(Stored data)

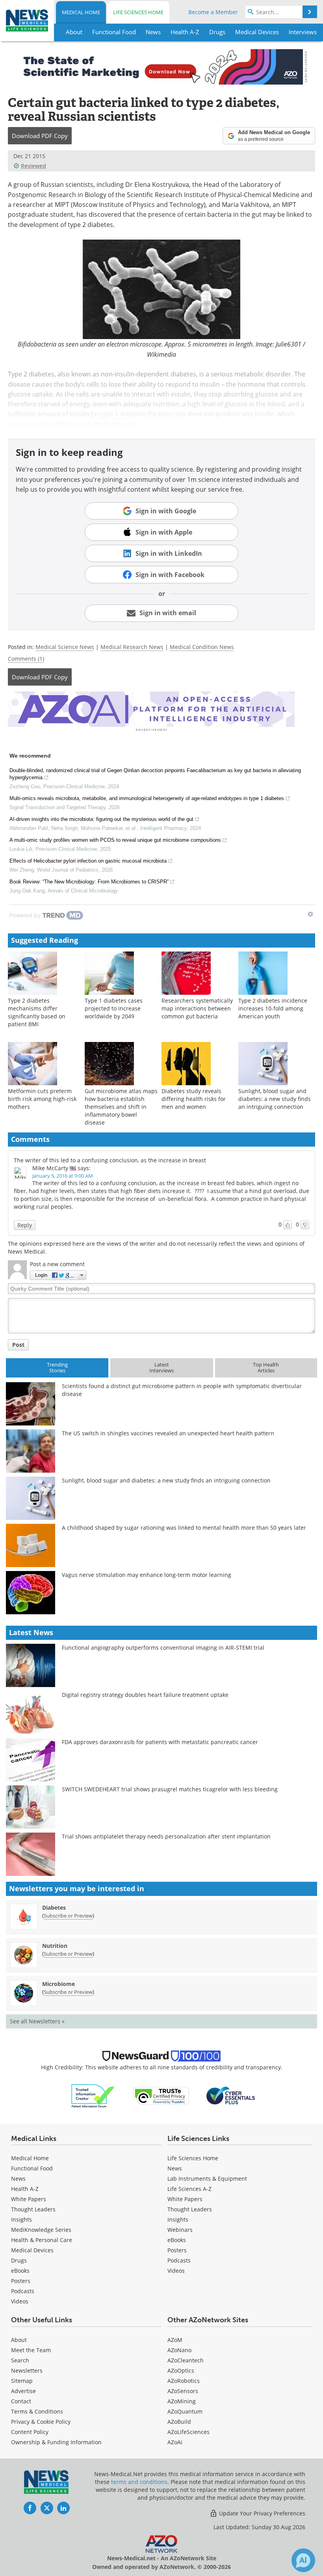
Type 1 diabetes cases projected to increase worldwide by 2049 (114, 1008)
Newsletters (27, 2370)
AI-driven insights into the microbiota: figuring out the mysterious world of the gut (101, 819)
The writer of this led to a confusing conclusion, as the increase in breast (110, 1160)
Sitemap (22, 2380)
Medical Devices (32, 2250)
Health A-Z (25, 2188)
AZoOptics (180, 2370)
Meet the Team (31, 2350)
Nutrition (54, 1945)
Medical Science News (64, 647)
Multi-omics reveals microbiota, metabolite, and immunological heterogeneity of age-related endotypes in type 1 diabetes (146, 798)
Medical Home (81, 12)
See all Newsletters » (37, 2021)
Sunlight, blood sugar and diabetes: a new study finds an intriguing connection (274, 1098)
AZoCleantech (185, 2360)
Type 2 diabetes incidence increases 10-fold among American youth (272, 1008)
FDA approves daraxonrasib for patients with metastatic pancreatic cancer (160, 1742)
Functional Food (32, 2168)
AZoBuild (179, 2421)
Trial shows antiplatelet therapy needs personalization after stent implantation (166, 1836)
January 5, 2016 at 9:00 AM (62, 1175)
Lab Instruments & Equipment (207, 2178)
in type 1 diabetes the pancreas (139, 413)
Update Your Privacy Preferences (261, 2513)
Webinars (180, 2229)
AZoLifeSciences (188, 2432)
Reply (24, 1225)
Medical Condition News (202, 647)
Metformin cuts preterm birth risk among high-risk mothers (42, 1098)
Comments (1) (26, 658)
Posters (20, 2281)
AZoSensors (182, 2391)
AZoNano (179, 2350)
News (18, 2178)
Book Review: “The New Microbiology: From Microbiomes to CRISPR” (89, 882)
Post (18, 1344)
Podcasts (22, 2291)
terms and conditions (139, 2482)
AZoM (174, 2340)
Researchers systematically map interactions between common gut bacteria (197, 1008)
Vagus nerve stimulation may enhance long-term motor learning (146, 1574)
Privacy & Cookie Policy (41, 2421)
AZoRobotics (183, 2380)
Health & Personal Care (41, 2240)
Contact (21, 2401)
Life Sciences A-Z (189, 2188)
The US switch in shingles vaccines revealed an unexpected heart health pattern (168, 1433)
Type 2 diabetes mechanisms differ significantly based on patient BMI (36, 1012)
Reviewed (33, 166)
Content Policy (29, 2432)
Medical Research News (131, 647)
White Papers (28, 2199)
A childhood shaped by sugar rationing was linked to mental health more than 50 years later (184, 1527)
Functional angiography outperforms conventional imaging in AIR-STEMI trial (163, 1647)
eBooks (20, 2270)
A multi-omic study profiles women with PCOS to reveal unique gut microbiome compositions (115, 840)
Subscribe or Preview (68, 1915)
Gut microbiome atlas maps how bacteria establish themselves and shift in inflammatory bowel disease (121, 1106)
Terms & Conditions (37, 2411)
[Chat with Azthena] (303, 2560)
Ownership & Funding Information (56, 2442)
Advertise (23, 2391)
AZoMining (181, 2401)
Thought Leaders (33, 2209)
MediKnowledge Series (41, 2229)
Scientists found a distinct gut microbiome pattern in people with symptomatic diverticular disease (182, 1390)
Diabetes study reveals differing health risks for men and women (194, 1098)
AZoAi (174, 2442)
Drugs (19, 2260)
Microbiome (58, 1984)
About (19, 2340)
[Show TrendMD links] (310, 914)
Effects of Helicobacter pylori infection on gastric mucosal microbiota (88, 861)
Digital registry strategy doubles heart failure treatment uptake (145, 1694)
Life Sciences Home (138, 12)
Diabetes (54, 1907)
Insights (21, 2219)
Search (20, 2360)
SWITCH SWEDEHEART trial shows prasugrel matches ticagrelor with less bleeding (170, 1789)
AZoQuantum (184, 2411)
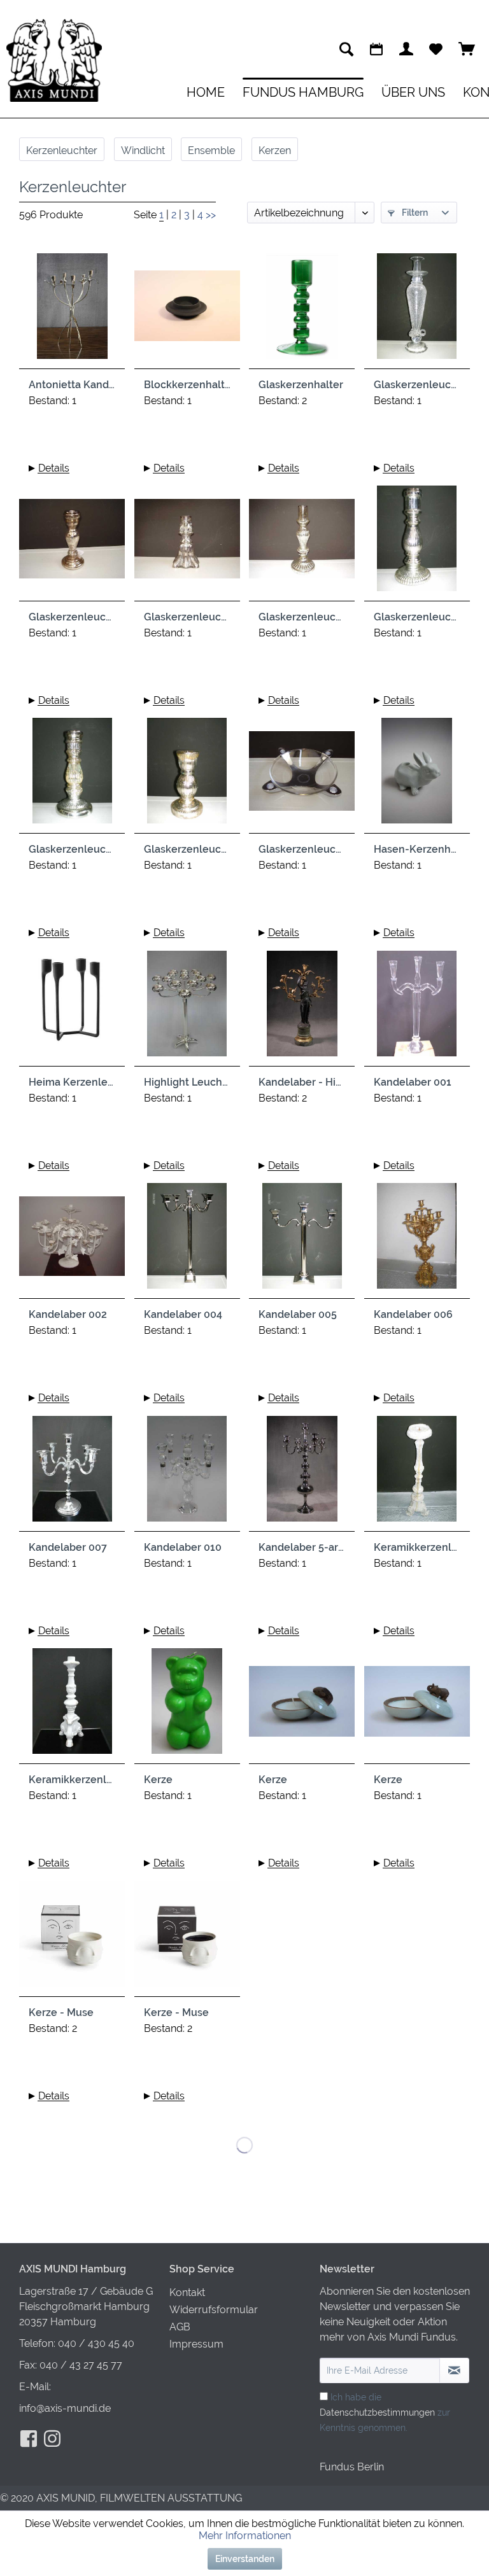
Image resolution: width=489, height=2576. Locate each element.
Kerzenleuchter (61, 150)
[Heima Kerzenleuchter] (72, 1009)
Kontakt (187, 2292)
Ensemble (211, 150)
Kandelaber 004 (183, 1314)
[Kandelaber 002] (72, 1241)
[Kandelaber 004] (187, 1241)
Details (53, 468)
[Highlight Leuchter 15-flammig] (187, 1009)
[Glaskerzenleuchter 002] (72, 543)
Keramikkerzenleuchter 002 (72, 1780)
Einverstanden (244, 2559)
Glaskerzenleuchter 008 (302, 849)
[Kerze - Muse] (72, 1939)
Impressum (196, 2344)
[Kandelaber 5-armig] (302, 1474)
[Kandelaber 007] (72, 1474)
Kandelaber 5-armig (302, 1547)
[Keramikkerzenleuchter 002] (72, 1706)
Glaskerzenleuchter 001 (417, 385)
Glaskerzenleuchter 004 (302, 617)
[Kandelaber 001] (417, 1009)
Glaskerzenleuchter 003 (187, 617)
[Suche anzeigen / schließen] (346, 49)
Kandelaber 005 (298, 1314)
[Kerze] (187, 1706)
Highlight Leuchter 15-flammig (187, 1082)
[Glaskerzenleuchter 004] (302, 543)
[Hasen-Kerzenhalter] (417, 776)
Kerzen (275, 150)
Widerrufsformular (213, 2310)
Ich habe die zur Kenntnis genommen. (385, 2412)
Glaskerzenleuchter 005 (417, 617)
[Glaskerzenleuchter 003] (187, 543)
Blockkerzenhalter (187, 385)
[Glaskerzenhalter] (302, 311)
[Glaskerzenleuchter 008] (302, 776)
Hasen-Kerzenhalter (417, 849)
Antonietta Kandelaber (72, 385)
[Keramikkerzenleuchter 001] (417, 1474)
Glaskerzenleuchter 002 (72, 617)
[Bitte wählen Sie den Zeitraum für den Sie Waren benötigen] (376, 49)
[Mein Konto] (406, 49)
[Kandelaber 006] (417, 1241)
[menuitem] (346, 49)
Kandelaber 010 (183, 1547)
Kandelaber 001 (412, 1082)
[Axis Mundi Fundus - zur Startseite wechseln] (54, 60)
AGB (179, 2327)
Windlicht (143, 150)
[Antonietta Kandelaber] (72, 311)
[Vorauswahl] (436, 49)
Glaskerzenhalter (301, 385)
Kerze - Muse (61, 2012)
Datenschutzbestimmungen (377, 2412)
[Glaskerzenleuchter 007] (187, 776)
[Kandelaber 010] (187, 1474)
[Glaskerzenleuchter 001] (417, 311)
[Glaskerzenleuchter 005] (417, 543)
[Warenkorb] (466, 49)
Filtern (414, 212)
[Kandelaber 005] (302, 1241)
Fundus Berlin (352, 2467)
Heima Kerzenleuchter (72, 1082)
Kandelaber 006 (413, 1314)
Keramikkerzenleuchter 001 (417, 1547)
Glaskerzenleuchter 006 (72, 849)
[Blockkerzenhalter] (187, 311)
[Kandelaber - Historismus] (302, 1009)
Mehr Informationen (245, 2536)
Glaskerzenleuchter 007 (187, 849)
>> (211, 215)
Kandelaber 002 (68, 1314)
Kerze (158, 1780)
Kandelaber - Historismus (302, 1082)
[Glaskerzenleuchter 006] (72, 776)
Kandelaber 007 (68, 1547)
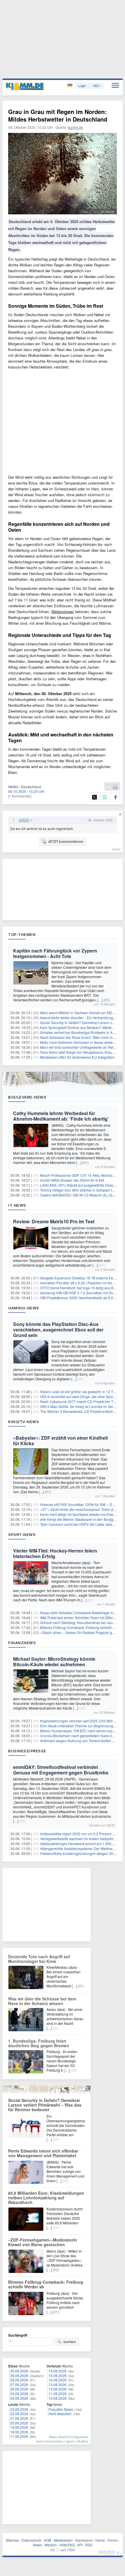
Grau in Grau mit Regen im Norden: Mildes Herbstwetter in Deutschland (57, 115)
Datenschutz (31, 2540)
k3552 (24, 820)
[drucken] (115, 787)
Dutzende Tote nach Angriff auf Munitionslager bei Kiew (39, 1959)
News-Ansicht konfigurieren (68, 2436)
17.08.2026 (19, 2436)
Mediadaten (63, 2540)
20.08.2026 (19, 2422)
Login (82, 85)
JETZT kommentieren (65, 841)
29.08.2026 (19, 2375)
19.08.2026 (19, 2427)
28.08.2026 (19, 2379)
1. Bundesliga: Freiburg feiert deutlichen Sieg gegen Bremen (38, 2043)
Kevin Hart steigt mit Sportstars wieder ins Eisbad (78, 1514)
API (80, 2544)
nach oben (106, 2551)
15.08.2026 (58, 2375)
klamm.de (75, 127)
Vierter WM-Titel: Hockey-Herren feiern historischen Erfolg (55, 1553)
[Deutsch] (70, 85)
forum (116, 849)
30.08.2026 (19, 2370)
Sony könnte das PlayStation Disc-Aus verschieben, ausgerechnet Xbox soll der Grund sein (58, 1329)
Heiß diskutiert (60, 2413)
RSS (88, 2544)
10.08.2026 (58, 2398)
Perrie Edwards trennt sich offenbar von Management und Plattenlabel (43, 2153)
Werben (50, 2544)
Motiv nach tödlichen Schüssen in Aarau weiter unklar (82, 1042)
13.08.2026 (58, 2384)
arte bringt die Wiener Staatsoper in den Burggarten (81, 1519)
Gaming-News (23, 1308)
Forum (113, 2540)
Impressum (84, 2540)
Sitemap (12, 2540)
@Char (94, 211)
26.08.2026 (19, 2388)
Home (100, 2540)
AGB (47, 2540)
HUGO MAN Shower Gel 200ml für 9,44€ (72, 1180)
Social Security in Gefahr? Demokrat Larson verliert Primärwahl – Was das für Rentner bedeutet (44, 2104)
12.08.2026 (58, 2388)
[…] (100, 999)
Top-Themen (21, 934)
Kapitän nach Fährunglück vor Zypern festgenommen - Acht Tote (55, 953)
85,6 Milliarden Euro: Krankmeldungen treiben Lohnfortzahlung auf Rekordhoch (46, 2197)
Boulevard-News (27, 1097)
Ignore (70, 2441)
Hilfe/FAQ (67, 2544)
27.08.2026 (19, 2384)
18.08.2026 (19, 2431)
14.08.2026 (58, 2379)
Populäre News (61, 2409)
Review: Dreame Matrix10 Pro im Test (53, 1221)
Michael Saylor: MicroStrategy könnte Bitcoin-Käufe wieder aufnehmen (54, 1661)
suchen (69, 2341)
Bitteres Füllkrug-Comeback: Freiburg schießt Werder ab (45, 2284)
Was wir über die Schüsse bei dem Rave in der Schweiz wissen (42, 2001)
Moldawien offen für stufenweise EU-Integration (77, 1057)
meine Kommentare (49, 2441)
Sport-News (21, 1534)
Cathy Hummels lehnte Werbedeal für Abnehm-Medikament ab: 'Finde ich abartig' (61, 1116)
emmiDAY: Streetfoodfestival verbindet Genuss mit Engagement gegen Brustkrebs (60, 1770)
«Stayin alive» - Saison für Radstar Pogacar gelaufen (82, 1632)
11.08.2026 (58, 2393)
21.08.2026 (19, 2418)
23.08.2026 (19, 2409)
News (37, 2544)
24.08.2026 (19, 2398)
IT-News (17, 1205)
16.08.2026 (58, 2370)
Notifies (83, 2441)
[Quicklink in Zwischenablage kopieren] (108, 787)
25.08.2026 (19, 2393)
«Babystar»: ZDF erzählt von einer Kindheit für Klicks (60, 1440)
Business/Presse (27, 1751)
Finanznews (22, 1642)
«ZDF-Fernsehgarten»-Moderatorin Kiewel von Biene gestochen (42, 2242)
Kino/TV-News (23, 1421)
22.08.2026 (19, 2413)
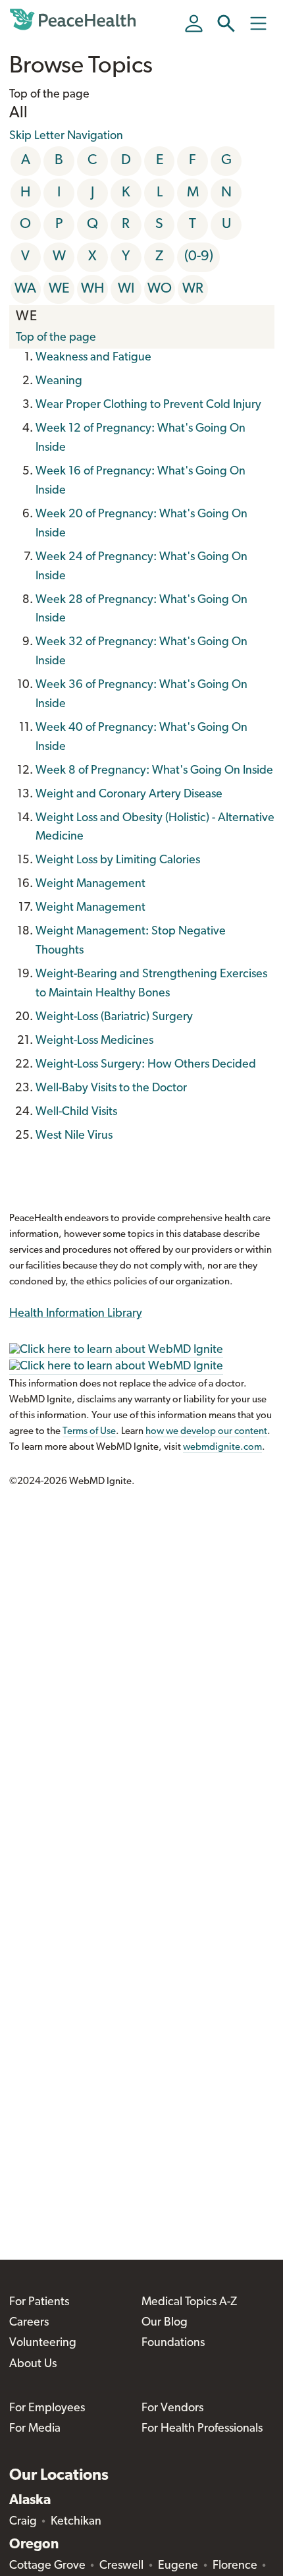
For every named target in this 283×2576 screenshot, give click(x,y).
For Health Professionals (202, 2429)
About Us (33, 2364)
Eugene (178, 2566)
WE (59, 289)
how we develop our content (206, 1432)
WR (192, 289)
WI (126, 289)
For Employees (47, 2409)
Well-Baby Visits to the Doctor (111, 1089)
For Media (35, 2429)
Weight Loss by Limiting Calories (118, 861)
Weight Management (90, 884)
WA (25, 289)
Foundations (173, 2343)
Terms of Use (89, 1432)
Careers (29, 2323)
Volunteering (42, 2343)
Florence (235, 2566)
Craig (23, 2522)
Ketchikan (76, 2522)
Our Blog (165, 2323)
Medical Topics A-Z (189, 2302)
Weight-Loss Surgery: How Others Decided (146, 1065)
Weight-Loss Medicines (94, 1041)
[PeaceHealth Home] (75, 20)
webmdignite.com (222, 1447)
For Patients (39, 2302)
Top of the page (56, 338)
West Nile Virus (74, 1136)
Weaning (59, 381)
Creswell (121, 2566)
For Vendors (172, 2409)
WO (159, 289)
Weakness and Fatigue (93, 358)
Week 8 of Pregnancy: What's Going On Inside (154, 771)
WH (92, 289)
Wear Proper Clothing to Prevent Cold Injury (148, 405)
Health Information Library (75, 1314)
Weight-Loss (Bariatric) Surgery (114, 1017)
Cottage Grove (47, 2566)
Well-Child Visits (76, 1112)
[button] (226, 23)
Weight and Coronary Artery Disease (129, 795)
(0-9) (198, 257)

## What to work on
Only the lines above starting at the line that holds "Medical Research News (131, 647)" and ending at the line that holds "eBooks (20, 2270)" are to be repeated, exactly and in full.

## Solution
Medical Research News (131, 647)
White Papers (28, 2199)
A childhood shaped by sugar rationing was linked to mental health more than 50 years later (184, 1527)
Functional angiography outperforms conventional imaging in AIR-STEMI trial (163, 1647)
eBooks (20, 2270)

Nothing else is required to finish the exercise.